It’s all too predictable—the U.S cities with the top investment prospects in commercial real estate. Year after year in the Emerging Trends survey—leading the list are Washington DC, New York or San Francisco. Boston and Seattle again in the 2011 report are in the top five. Add two Southern California markets—Los Angeles and San Diego— and more recently two Texas cities—Houston and Dallas and you’ve almost automatically filled out your top ten. After that investor enthusiasm wanes considerably. As one of our interviewees said in this year’s report, there are really only eight or nine cities that investors focus on today—the global pathway markets which attract brainpower jobs or the 24-hour metropolitan areas where young people look to build careers. Typically they happen to be the same places, usually cities with attractive natural barriers to entry along the coasts. At the very least you need a major international hub airport nearby to gain any credibility. Emerging Trends is published annually by PricewaterhouseCoopers and the Urban Land Institute—the 2011 edition, which I authored, was released earlier this month.
Only two markets rate reasonably strong prospects for next year:
- Washington DC is always the survey number one during rough economic times—the federal government provides a great buffer and this market holds value better than any other.
- Thanks to TARP and various federal infusions to its bedrock financial sector, New York (ET #2) shows the greatest gains in this year’s survey. Never bet against it—the city is the country’s ultimate center for money and culture, drawing commerce from around the world.

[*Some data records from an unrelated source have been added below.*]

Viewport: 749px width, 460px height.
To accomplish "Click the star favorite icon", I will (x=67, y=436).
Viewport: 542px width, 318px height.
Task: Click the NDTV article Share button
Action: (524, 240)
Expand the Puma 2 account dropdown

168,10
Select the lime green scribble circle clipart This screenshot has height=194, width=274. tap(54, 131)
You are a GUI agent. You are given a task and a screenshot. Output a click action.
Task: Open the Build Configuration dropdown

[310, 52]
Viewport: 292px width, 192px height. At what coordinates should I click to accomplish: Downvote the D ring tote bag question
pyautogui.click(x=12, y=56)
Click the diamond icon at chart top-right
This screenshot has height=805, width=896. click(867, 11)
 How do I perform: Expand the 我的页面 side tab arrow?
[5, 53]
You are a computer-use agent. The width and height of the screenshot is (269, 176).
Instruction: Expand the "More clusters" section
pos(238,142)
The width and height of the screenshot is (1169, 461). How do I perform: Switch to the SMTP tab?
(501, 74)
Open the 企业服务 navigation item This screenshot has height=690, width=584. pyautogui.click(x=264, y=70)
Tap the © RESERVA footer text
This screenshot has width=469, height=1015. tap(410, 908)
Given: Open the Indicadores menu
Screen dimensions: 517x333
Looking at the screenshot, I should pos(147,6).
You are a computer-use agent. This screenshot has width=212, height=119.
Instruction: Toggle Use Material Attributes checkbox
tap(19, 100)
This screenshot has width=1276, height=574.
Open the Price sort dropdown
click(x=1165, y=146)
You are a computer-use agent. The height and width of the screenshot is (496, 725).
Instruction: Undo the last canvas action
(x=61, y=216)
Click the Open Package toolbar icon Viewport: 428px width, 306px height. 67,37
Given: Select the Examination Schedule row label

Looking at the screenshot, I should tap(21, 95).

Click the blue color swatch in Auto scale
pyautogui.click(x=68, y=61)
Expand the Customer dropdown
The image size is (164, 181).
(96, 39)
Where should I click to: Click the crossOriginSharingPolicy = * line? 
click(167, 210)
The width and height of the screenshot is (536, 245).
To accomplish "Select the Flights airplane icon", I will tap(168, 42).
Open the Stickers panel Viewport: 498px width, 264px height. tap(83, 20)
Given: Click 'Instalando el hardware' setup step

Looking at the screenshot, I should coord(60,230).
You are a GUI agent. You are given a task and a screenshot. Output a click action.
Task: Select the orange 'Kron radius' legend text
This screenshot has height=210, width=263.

Three cities register decent long-term prospects without dramatic upturns next year:
- The quintessential West Coast 24-hour market and important global gateway, San Francisco never strays too far from the head of the rankings (this year at #3) despite volatile rent swings.
- Boston ranks fourth, living off its academic prowess—all those bright students and professors in the metro’s scores of fine colleges and universities provide a foundation for economic stability.
- Seattle suffers from a temporary demand outage and office overbuilding, but its diversified corporate makeup (high tech, aerospace, import-exports, e-commerce) signal a solid rebound once the national economy shows more improvement.
Houston and Dallas always look good to developers—Texas’s friendly business environment (low taxes, cheap land, and limited regulation) keep corporations coming, but it’s hard to hold value with a continuing stream of new projects seemingly always in the pipeline… Southern California is expected to come back, doom and gloom headlines aside. Emerging Trends respondents won’t count out alluring coastal markets along the Pacific—Caalifornia may have budget problems, but it still ranks on its own as one of the world’s largest economies. The further you move away from the ocean and into the desert, the worse outlooks get, especially in Inland Empire housing bust markets.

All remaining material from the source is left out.